The things separated by arrows in this step are literally what you would click on in its interface. First, we tell it we want to "Visualize" data. Next, we tell it the format in which we want it to do so (this is where we'd pick like graph type, heat map, single number, gauge, etc). The bit after the comma? How's about some stepception:

Apache Lucene

Under the hood, Elasticsearch is an extremely badass full text search engine called Lucene. Think of it as those dumb terminals the library had: You can either have it blast through everything to find stuff that vaguely resembles a phrase (kind of like your own Google, it even returns relevancy scores) or be extremely specific (Literally, Author:This Person AND Subject:Hacking).

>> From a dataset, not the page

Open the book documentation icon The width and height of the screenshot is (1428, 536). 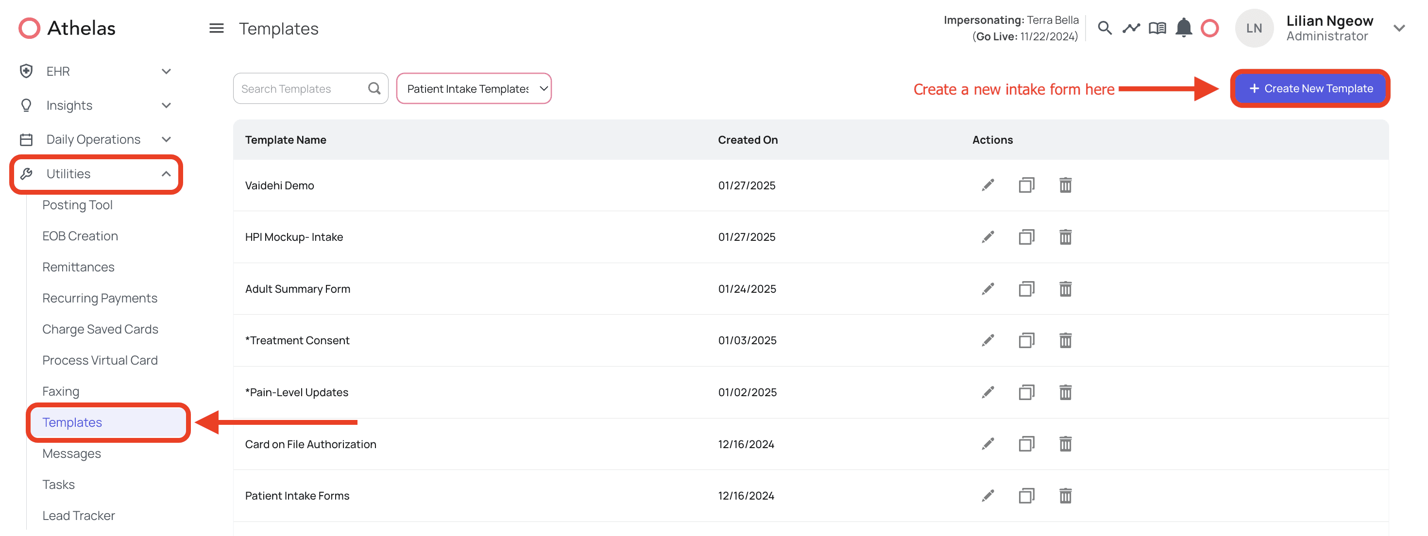point(1157,28)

The stuff in brackets is a JSON blob (the squiggly brackets mean "I'm giving you a bunch of this equals thats" and the square brackets are lists of things). Rather than a "query" (the Google-like bit), we're telling it we want "terms" (the author bit) and what we're looking for is anybody with tweets matching at least 3 of these hashtags.

Back at it

So, literally what I'm staring at now is an automatically updating table where the first column is a Twitter username, the columns after are the text of every tweet, basically:

handletweettweettweettweet
@myhandleNo way, it's all about green! #teamgreen #favouritecolourMan you guys are lucky, I had a Model T. #myfirstcarAll the cool kids went to Robert Baldwin #myfirstschool 
@theirhandleNobody ever had as much fun as the #satokcrew #milton #childhoodstreetMy old dog CW was the absolute shit #myfirstpet #dogEverybody feared my F150. #myfirstcarYou weren't cool unless you were a Howard #momsmaidenname

It might not be formatted pretty, but we're not convincing a C-level executive to greenlight our latest hairbrained scheme, we're pwning people's shit. This is fine.

Ed: I tend to use Kibana as nothing more than a web interface for Elasticsearch. My personal preference is Grafana because Kibana can only talk to Elasticsearch and my shit's all over the place.

Ed2: No, that query will not return the data as nicely tabular as I describe. As with the MacGyver episodes involving explosives, there is a bunch of shit missing around it. To make it even work you'd need to add another section to create an — Heyyyyy, I see what you did there. Tricky sumbitch.

How it works

First, I'm going to go technical: As the Twitter streaming API feeds tweets to Flume via twitter4j, it writes them somewhere Hadoop can get at them. When Hadoop realizes they're there, it goes through the MapReduce operation you coded and feeds the result in to Elasticsearch. Once they're there, you can use Kibana's time range selector to ensure you're getting "fresh" information or just watch for anything new.

Now, the easy way: The Twitter streaming API throws shit in to the top of the sausage maker that is Hadoop. As you turn the handle and cut them off, they fall in to the deep freeze that is Elasticsearch. Kibana is the chef so it demands Elasticsearch give it an Oktoberfest and two Kielbasa. It then cooks them and serves them up on the plate that is your web browser.

You can even take a modified version of that query and have it send you an email whenever a new hit shows up.

Staying Safe

I openly admit that, of the examples above, some are factual. The ones that are will never correspond to anything I used as an answer. The rest? Well, they're simply misleading bullshit because, c'mon, who knows I didn't grow up on Satok?

In fact, if you search for the #myfirstcar hashtag, you'll see people posting pictures of like powerwheels and tricked out tricycles and bigwheels and shit, that's how you have fun playing the game while not providing any actually useful information when you inevitably show up in mythat Kibana table.

Ed: And no, this isn't an optimal setup. It literally came to me in the 5 minutes it took to write that Facebook post. The crux of it is stay safe because there are people like me out there, and they do not draw the line at this just being an intellectual exercise.

Ed2: There's a chance I misunderstood the term "big data hacking".